My firewood/log supplier found this log recently and I'm kind of stumped on what it is.. Any help would be appreciated.


----------



## JR Custom Calls (Jan 3, 2015)

What color is the heart?


----------



## GeauxGameCalls (Jan 3, 2015)

Red or purple. Didn't have anything to clean it up


----------



## Nature Man (Jan 4, 2015)

Any leaves available to view? Chuck


----------



## GeauxGameCalls (Jan 4, 2015)

No leaves it was just a cut log. I do have a bark picture though.. 


 



Nature Man said:


> Any leaves available to view? Chuck


----------



## NYWoodturner (Jan 4, 2015)

It is a hollow form tree :)

Reactions: Agree 1


----------



## barry richardson (Jan 4, 2015)

I'm taking a wild guess and saying some sort of pine... never seen any with red heartwood, but the bark and straight trunk say pine, any pine smell?


----------



## DKMD (Jan 4, 2015)

Could be Lebabnon cedar... Just a WAG!


----------



## JR Custom Calls (Jan 4, 2015)

Looks pretty dang similar to this cedar log -








Dang... @DKMD posted at the same time as me


----------



## Kevin (Jan 4, 2015)

It isn't pine or cedar IMO. However I'm not familiar with Lebanon cedar at all other than how beautiful of a tree they are so maybe Doc has it right. 

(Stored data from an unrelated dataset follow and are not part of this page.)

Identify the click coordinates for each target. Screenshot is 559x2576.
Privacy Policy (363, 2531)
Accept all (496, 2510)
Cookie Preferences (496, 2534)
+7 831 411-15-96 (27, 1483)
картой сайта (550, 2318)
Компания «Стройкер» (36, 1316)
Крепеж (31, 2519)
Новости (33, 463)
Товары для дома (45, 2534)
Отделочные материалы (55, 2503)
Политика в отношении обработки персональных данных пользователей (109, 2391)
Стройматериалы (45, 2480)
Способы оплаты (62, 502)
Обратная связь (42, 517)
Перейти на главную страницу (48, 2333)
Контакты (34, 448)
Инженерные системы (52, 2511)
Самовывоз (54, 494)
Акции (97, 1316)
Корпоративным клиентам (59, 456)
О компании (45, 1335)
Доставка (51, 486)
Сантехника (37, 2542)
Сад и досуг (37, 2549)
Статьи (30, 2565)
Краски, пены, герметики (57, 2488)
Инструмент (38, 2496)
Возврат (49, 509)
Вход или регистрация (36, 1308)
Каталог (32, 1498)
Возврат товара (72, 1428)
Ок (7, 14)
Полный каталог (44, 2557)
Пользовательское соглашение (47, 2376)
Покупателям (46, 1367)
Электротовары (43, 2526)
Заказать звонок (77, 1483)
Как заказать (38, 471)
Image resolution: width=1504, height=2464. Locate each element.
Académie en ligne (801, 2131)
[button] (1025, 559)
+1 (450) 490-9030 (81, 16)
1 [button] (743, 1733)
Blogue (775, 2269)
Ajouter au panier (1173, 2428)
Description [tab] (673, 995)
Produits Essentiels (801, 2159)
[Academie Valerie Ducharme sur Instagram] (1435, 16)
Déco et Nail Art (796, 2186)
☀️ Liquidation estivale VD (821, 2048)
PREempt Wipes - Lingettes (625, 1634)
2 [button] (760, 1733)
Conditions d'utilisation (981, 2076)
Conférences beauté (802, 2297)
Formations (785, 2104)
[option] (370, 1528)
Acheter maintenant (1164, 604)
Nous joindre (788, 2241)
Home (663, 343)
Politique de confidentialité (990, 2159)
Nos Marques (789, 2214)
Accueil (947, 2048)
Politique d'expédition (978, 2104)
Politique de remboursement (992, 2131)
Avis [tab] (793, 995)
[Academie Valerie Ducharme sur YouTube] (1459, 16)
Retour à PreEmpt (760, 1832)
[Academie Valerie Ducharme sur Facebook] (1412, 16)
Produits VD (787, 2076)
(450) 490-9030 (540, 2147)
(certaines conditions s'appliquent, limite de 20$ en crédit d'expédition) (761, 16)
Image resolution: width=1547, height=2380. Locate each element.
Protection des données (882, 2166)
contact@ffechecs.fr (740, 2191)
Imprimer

I wonder if it could be cedar elm. Color isn't quite right for that though.


----------



## Tony (Jan 4, 2015)

The bark doesn't look like cedar to me, at least none I've ever seen. Tony


----------



## phinds (Jan 4, 2015)

Are you going to mill it or have it milled? With some face grain we might have a better shot at an ID. OR ... if you want to cut off a chunk and clean up the end grain and post a close-up pic, that might also pin it down.


----------



## GeauxGameCalls (Jan 4, 2015)

phinds said:


> Are you going to mill it or have it milled? With some face grain we might have a better shot at an ID. OR ... if you want to cut off a chunk and clean up the end grain and post a close-up pic, that might also pin it down.



I will mill it into turning blanks but it may be a couple weeks. I will get your pics for you though


----------



## phinds (Jan 4, 2015)

GeauxGameCalls said:


> I will mill it into turning blanks but it may be a couple weeks. I will get your pics for you though


We're in no hurry if you're in no hurry


----------



## Kevin (Jan 5, 2015)

phinds said:


> With some face grain we might have a better shot at an ID.



First he says _"Gimme some end grain damnit!"_ Now he says _"Gimme some face grain damnit!"_ geez Paul make up your mind. 

\

Reactions: Funny 2


----------



## phinds (Jan 5, 2015)

Kevin said:


> First he says _"Gimme some end grain damnit!"_ Now he says _"Gimme some face grain damnit!"_ geez Paul make up your mind.
> 
> \


GIMMY BOTH DAMMIT ! And throw in a pizza while you're at it.

Reactions: Funny 4


----------